* **TASK OBJECTIVE**: Count the lines in the items that contain the word "Select", and reply with only the number.

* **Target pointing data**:
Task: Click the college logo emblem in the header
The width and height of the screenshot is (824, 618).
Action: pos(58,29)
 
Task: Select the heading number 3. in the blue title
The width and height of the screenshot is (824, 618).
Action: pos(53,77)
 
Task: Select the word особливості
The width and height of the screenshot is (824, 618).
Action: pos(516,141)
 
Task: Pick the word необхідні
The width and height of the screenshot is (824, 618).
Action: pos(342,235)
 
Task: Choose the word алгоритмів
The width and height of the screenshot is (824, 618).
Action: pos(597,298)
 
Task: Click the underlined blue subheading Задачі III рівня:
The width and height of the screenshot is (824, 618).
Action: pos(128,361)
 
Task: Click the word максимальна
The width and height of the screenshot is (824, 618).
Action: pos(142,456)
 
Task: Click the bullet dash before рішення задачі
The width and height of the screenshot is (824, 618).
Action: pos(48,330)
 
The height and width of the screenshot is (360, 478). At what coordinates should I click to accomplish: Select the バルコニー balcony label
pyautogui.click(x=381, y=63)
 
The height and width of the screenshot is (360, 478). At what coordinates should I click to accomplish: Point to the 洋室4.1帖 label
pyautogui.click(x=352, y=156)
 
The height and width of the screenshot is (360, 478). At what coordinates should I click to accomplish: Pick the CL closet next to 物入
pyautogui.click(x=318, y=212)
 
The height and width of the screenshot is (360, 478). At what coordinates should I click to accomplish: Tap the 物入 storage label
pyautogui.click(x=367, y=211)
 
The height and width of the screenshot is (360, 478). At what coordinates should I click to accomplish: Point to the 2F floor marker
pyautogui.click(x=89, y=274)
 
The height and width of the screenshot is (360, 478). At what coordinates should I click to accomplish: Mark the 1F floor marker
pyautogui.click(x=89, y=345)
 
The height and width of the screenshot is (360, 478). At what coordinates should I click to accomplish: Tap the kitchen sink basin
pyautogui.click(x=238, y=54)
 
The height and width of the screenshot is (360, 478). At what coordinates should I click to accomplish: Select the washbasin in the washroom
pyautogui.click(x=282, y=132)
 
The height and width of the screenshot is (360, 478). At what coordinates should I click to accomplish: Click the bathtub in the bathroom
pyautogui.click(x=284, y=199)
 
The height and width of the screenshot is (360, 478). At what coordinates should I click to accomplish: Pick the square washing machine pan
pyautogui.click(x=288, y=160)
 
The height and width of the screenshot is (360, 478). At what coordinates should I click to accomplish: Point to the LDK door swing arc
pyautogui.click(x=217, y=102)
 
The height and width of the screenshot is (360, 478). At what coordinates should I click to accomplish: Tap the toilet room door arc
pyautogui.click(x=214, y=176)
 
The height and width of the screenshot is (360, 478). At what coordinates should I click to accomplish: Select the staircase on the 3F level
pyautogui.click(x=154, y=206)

* **SOLUTION FOR THIS PROBLEM**: 5